Brano selezionato:
::::
Ti leggo sempre con piacere, e molte volte hai avuto delle ottime intuizioni, ma questa volta devo dissentire almeno in parte, secondo me se il Sig. Berlusconi si espone mediaticamente a certe affermazione e neppure tanto velate, ad una cordata Cinese con il placet del primo ministro, non credo che siano ancora in alto mare nel cercare vari imprenditore/finanziatori ne comporre la cordata, al limite ci possono essere delle limature e punti divergenti su varie questioni, ma la cordata esiste con relativi nomi, altrimenti non ci sarebbe tutto tam tam mediatico.


----------



## corvorossonero (18 Maggio 2015)
::::
Voci:
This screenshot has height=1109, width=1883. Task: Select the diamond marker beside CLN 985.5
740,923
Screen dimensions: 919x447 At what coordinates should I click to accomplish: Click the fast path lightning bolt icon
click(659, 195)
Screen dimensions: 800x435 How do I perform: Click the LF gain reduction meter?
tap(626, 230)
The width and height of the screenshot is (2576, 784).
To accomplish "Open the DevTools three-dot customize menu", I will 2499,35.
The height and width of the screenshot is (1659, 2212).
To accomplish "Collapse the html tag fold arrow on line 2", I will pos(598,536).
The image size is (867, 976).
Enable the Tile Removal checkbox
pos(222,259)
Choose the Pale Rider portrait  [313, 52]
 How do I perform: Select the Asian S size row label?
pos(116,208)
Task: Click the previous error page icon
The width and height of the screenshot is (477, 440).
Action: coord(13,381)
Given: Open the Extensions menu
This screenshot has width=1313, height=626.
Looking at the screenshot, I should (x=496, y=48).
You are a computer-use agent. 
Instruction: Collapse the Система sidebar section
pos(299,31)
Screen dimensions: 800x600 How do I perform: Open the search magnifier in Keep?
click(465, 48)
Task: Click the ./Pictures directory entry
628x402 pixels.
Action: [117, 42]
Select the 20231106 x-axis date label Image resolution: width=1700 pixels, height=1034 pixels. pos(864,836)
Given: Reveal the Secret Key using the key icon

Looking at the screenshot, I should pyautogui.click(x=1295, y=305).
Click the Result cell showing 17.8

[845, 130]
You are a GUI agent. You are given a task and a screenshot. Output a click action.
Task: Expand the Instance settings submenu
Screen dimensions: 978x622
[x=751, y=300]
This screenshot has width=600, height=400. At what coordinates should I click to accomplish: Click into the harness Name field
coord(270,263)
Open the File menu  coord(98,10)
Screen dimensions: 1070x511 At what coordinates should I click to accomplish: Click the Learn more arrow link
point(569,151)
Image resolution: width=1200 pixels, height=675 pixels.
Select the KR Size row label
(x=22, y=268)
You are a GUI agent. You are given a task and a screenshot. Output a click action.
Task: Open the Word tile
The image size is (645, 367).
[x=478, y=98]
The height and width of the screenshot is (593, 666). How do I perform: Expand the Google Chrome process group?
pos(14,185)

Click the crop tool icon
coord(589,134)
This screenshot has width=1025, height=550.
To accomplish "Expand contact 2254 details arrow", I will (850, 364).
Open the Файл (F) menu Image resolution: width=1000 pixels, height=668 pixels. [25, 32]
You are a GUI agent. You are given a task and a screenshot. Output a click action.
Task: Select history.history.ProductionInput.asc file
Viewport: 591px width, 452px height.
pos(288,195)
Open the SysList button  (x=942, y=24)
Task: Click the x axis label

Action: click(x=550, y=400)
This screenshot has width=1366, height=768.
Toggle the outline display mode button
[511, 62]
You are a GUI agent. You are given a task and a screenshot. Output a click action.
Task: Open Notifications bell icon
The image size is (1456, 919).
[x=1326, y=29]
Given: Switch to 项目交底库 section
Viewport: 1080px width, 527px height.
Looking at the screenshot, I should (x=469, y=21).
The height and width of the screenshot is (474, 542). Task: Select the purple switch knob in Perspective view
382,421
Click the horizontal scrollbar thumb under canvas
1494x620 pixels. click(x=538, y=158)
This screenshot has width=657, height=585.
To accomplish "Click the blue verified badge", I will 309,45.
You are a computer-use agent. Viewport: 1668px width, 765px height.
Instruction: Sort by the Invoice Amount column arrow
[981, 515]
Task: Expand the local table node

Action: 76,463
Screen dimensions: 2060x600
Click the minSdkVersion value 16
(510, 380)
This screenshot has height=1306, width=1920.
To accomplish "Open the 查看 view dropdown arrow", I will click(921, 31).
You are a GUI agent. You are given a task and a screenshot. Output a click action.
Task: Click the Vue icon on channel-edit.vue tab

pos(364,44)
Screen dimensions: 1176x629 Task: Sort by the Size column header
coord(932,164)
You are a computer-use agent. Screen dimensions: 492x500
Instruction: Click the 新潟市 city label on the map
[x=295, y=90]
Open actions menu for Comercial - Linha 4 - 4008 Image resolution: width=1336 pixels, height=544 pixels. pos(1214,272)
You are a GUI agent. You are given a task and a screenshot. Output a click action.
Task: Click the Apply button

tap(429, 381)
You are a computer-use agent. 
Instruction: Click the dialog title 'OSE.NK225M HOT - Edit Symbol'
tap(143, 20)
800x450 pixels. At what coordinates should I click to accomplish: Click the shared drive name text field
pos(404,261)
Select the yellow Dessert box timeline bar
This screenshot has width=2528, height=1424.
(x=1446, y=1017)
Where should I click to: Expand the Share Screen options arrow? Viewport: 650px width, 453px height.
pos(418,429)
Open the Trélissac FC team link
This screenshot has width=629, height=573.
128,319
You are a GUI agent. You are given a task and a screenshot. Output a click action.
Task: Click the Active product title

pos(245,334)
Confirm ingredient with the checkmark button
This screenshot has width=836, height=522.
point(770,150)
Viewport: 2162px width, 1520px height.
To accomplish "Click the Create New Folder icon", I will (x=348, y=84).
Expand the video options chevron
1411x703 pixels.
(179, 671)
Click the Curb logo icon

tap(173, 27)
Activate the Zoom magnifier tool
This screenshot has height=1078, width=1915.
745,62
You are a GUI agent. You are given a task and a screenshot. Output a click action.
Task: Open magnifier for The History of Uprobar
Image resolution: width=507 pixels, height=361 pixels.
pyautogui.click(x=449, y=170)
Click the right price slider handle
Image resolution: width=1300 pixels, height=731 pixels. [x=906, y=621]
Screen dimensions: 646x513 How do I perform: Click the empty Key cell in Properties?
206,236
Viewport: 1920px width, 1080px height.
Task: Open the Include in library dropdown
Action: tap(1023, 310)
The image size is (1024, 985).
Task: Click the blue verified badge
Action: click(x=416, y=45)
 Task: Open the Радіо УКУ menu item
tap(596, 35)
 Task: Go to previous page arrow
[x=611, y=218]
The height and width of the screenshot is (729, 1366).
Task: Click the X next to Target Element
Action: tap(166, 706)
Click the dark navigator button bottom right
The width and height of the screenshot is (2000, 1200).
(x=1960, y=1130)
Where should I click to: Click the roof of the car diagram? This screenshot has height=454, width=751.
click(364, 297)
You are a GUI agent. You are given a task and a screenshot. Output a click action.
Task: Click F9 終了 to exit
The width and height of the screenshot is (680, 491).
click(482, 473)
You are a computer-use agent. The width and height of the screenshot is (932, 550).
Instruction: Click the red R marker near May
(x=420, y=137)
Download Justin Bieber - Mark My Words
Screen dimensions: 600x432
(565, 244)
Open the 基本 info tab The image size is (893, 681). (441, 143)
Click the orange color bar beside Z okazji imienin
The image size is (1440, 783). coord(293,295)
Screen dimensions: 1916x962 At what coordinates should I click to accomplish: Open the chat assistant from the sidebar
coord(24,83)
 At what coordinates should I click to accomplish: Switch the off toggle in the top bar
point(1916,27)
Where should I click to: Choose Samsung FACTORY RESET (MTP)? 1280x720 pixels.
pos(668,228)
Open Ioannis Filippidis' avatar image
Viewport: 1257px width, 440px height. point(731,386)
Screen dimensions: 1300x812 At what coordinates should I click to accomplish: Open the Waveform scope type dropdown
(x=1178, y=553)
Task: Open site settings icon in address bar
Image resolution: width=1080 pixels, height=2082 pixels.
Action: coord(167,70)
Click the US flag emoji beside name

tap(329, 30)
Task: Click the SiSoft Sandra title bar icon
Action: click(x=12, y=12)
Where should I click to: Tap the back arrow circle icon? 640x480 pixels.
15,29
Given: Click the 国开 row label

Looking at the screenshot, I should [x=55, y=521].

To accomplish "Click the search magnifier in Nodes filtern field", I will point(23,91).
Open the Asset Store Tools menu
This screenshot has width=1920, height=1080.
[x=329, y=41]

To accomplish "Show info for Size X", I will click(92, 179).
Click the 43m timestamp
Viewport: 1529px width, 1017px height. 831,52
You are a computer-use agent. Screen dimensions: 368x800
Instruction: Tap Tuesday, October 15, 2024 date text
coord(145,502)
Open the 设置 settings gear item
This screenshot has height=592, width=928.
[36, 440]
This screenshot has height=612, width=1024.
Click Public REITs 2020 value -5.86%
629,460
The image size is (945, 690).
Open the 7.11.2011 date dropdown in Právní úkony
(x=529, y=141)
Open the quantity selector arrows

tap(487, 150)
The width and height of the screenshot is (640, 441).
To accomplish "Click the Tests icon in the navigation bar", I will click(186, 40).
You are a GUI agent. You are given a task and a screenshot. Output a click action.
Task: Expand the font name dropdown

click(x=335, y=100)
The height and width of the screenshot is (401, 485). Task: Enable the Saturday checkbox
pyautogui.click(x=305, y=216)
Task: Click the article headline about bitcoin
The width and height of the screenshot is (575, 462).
::::
Attività da svolgere:
- A) Elenca tutte le forme verbali coniugate alla prima persona singolare presenti nel brano.
- B) Modifica il tratto del brano che va da "Ti leggo sempre" fino a "(18 Maggio 2015)", mettendo "compagine" al posto di "cordata" ovunque compaia.
Le voci costituiscono materiale a parte e non fanno parte del brano.

Risultati per attività:
- A) leggo, devo, credo

- B)
Ti leggo sempre con piacere, e molte volte hai avuto delle ottime intuizioni, ma questa volta devo dissentire almeno in parte, secondo me se il Sig. Berlusconi si espone mediaticamente a certe affermazione e neppure tanto velate, ad una compagine Cinese con il placet del primo ministro, non credo che siano ancora in alto mare nel cercare vari imprenditore/finanziatori ne comporre la compagine, al limite ci possono essere delle limature e punti divergenti su varie questioni, ma la compagine esiste con relativi nomi, altrimenti non ci sarebbe tutto tam tam mediatico.


----------



## corvorossonero (18 Maggio 2015)